DIRECTIVE 1
From the listing, reproduce the lines starting at the one containing "Task: Expand operation" and ending at the one containing "Action: 545,26", both included.

In other sectors, jobs gains were weak or small numbers of jobs were lost.

Gains in manufacturing production haven't instigated stronger improvements in employment largely because so much of the growth is focused in high-value activity. Assembly work, outside the auto patch, remains handicapped by the exchange rate situation with the Chinese yuan.

Recent moves by China to further weaken its currency and to close its markets to stimulate its own flagging demand indicate matters will get worse without a substantive response from Washington. Also, concerns about health insurance costs, once Obamacare is fully implemented, are discouraging employers.

The economic crisis in Europe and mounting problems in China's housing and banking sectors continue to instigate worries among U.S. businesses about a second major recession and these discourage new hiring. The U.S. economy continues to expand albeit moderately but is quite vulnerable to shock waves from crises in European and Asia.

PROVIDED DATA
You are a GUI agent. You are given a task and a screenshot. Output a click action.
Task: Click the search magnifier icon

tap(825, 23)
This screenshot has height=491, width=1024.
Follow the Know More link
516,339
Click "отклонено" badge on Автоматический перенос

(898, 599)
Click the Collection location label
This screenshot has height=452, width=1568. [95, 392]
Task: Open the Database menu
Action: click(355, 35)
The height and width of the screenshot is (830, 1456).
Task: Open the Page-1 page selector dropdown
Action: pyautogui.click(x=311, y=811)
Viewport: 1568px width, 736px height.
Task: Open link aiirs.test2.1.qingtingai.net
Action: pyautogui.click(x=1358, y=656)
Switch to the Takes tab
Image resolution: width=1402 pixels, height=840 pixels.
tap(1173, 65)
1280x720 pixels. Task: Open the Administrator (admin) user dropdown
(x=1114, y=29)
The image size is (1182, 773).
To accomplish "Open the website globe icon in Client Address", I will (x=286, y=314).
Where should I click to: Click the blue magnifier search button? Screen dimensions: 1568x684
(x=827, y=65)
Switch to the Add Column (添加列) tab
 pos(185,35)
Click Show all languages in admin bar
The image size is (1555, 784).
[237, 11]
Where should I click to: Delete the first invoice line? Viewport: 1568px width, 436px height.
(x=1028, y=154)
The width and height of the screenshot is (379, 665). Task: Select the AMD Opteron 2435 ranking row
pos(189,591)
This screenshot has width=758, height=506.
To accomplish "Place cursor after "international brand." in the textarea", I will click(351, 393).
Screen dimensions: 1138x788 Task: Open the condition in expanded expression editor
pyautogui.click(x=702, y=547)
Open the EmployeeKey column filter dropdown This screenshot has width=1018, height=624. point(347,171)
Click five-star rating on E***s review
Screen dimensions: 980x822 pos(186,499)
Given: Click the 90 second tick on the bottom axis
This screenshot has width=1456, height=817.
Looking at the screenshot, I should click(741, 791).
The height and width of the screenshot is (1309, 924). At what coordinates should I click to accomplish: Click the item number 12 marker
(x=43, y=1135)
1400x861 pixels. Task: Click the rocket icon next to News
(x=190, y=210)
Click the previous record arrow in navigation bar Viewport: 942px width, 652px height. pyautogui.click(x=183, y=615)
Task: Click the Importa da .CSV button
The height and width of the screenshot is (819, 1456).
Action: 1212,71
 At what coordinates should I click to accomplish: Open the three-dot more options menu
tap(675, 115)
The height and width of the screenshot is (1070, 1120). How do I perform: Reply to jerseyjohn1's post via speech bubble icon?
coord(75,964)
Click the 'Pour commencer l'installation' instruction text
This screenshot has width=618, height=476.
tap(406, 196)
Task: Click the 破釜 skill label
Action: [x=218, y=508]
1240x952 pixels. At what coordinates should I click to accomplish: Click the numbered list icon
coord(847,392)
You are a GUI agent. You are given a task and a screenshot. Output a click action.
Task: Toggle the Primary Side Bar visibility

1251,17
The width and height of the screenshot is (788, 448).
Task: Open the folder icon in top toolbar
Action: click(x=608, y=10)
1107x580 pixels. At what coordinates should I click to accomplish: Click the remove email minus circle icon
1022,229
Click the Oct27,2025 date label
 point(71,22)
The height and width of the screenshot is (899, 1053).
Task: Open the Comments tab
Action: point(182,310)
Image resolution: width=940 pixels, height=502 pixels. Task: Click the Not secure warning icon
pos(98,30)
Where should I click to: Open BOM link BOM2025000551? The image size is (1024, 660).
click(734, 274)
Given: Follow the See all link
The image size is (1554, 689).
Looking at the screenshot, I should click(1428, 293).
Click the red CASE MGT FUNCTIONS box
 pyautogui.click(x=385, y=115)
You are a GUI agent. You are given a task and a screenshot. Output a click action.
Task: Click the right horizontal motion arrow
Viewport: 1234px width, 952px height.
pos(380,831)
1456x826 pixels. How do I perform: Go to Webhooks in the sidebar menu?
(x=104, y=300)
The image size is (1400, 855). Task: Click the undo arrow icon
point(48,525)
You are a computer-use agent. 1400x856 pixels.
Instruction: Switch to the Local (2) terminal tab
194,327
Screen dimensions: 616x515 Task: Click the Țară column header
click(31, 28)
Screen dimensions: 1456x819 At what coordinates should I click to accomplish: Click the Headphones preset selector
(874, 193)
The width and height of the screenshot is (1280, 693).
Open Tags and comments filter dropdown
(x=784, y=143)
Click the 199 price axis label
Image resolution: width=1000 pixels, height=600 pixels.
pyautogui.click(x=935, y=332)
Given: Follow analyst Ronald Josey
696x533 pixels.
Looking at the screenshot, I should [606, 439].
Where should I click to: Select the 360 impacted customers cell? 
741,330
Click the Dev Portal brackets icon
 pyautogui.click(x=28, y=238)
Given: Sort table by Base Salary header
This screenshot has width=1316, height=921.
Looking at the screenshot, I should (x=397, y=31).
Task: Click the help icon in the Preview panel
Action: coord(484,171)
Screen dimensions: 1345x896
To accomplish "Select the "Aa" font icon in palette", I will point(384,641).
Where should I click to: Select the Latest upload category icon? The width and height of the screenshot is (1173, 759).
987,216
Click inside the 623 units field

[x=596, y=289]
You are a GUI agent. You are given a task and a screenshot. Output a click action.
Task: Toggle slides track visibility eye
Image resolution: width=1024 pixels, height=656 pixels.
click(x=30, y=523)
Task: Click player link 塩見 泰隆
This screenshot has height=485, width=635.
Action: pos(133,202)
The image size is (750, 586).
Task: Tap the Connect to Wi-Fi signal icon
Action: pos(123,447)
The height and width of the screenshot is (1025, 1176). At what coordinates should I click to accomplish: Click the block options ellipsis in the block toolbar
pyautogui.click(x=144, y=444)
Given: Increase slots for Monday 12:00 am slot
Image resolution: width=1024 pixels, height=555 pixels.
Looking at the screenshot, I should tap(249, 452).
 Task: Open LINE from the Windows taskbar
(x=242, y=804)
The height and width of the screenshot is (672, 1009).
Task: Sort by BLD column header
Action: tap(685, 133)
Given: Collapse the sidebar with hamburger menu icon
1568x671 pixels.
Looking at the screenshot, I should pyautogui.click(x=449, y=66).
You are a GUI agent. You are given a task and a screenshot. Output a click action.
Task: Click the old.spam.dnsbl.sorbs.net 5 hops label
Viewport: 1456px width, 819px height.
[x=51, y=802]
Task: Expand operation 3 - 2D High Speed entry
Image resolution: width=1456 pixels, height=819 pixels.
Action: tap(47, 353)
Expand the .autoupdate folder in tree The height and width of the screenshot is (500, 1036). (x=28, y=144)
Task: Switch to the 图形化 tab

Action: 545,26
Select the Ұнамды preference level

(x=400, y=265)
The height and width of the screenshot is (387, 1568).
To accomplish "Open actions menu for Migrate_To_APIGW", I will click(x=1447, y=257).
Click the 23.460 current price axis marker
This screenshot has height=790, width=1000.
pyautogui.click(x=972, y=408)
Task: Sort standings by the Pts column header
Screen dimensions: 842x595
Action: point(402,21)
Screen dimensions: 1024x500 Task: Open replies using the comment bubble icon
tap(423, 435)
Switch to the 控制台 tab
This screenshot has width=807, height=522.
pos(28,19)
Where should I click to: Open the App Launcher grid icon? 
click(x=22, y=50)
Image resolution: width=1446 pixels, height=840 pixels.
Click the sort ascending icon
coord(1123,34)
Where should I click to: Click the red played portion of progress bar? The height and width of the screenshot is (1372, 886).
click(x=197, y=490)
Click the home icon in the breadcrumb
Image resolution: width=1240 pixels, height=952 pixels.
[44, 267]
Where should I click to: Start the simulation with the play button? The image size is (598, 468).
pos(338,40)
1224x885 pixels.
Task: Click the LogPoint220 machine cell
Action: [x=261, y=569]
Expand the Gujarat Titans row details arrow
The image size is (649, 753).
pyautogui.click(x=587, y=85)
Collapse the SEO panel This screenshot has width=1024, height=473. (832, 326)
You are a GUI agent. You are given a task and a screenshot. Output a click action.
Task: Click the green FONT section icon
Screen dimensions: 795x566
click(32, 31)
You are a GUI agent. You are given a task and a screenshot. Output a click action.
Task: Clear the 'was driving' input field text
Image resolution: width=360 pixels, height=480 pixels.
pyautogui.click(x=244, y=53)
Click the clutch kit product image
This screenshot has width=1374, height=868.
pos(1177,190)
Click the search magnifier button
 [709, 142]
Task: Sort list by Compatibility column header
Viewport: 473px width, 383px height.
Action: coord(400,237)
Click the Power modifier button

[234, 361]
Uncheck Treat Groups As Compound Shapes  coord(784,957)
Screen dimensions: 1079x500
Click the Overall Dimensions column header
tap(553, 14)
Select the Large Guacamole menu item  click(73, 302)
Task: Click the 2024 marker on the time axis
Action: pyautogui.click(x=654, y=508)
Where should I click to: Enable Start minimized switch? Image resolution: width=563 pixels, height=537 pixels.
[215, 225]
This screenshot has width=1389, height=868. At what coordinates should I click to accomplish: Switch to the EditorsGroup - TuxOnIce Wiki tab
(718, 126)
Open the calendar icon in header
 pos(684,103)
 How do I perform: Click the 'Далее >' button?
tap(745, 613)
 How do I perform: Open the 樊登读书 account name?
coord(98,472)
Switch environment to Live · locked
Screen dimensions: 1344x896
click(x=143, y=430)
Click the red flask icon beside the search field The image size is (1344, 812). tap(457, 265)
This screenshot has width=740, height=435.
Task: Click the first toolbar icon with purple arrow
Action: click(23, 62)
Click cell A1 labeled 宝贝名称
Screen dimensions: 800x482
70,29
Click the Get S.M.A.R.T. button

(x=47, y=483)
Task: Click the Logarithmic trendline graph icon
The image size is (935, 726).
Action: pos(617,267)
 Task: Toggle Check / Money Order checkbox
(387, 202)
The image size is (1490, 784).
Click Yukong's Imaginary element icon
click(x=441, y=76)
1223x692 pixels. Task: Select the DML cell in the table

DIRECTIVE 2
Based on the employment text, say whether each statement agrees with it, answering yes or no and quoting the deciding words: (a) Assembly work outside the auto sector is held back by the exchange rate with the Chinese yuan. (b) The U.S. economy has stopped expanding. (c) Concerns about health insurance costs are encouraging employers to hire.

TASK SOLUTION 1
Task: Expand operation 3 - 2D High Speed entry
Image resolution: width=1456 pixels, height=819 pixels.
Action: tap(47, 353)
Expand the .autoupdate folder in tree The height and width of the screenshot is (500, 1036). (x=28, y=144)
Task: Switch to the 图形化 tab

Action: 545,26

TASK SOLUTION 2
(a) Yes: "Assembly work, outside the auto patch, remains handicapped by the exchange rate situation with the Chinese yuan."
(b) No: "The U.S. economy continues to expand albeit moderately"
(c) No: "concerns about health insurance costs, once Obamacare is fully implemented, are discouraging employers."